From elderly joggers to young nature lovers, they came yesterday to bid a temporary goodbye to the Bukit Timah Nature Reserve, which will be closed for a two-year renovation starting tomorrow.
But lesser-known sites around the reserve will still be accessible during the makeover to firm up the soil on trails, plant more trees and install more toilets.
The Hindhede Nature Park, Kampong Trail, Rail Corridor and mountain bike trail will remain open to the public till works end in 2016.
The 164m-high summit of Bukit Timah Hill will be accessible through the reserve's tarmac road on weekends from April next year.
Explaining the need for the repair works, Ms Sharon Chan, deputy director of the Central Nature Reserve, told The Sunday Times: "Slope failures and landslips are happening all the time.

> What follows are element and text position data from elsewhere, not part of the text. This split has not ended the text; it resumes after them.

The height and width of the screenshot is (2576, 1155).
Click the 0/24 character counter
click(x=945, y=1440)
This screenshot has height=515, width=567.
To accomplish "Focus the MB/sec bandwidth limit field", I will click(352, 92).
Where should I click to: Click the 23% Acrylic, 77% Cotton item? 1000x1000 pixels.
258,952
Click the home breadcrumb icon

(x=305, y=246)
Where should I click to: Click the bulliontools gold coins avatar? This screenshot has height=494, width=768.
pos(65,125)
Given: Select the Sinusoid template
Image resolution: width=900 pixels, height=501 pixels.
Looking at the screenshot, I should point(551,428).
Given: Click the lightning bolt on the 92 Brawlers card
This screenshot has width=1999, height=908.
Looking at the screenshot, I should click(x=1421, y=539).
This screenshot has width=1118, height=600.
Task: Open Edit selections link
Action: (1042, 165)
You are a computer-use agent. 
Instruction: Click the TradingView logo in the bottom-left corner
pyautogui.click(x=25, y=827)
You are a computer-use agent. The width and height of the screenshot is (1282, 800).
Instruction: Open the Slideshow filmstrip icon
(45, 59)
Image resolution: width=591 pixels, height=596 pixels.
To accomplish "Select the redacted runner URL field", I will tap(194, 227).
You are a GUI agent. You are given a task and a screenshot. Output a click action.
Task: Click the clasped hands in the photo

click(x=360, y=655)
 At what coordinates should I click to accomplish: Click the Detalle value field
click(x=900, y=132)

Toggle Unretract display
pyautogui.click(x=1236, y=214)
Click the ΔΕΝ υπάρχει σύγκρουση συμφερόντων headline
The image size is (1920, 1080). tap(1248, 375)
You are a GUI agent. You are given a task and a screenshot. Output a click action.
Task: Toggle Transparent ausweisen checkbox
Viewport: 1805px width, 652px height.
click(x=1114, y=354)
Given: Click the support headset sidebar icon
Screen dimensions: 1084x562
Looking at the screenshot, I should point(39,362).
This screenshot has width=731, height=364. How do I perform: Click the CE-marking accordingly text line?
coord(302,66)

If we don't do anything, in the end, visitors won't even have the main road to walk on."
She explained that the works will take two years because they need to be done in stages so as not to disturb the ecological balance in the area and drive the animals out.
Mr Wong Tuan Wah, director of conservation at the National Parks Board, said visitorship has increased from 80,000 a year in 1992 to 400,000 now. The changes will help the reserve cope with a rise in human traffic.
In the meantime, visitors will get the chance to discover three walking trails they may otherwise have ignored. Along the way to the nature reserve along Hindhede Drive is a dirt slope that leads to the scenic 24km Rail Corridor.
Further up is the Kampong Trail, which is still rife with fruit trees. There will be guided tours for this trail on the second and fourth Saturdays of the month till November.
Retired public relations veteran Goh Shih Yong has turned up at the reserve for his hike at 11am every Saturday for the past eight years with a group of seven to 10 friends.
He is excited at the possibility of starting his hike at the Kampong Trail, which leads to MacRitchie Reservoir Park.
"We will try it out first. We have to see if the trail suits our age. We are all in our 60s," he said.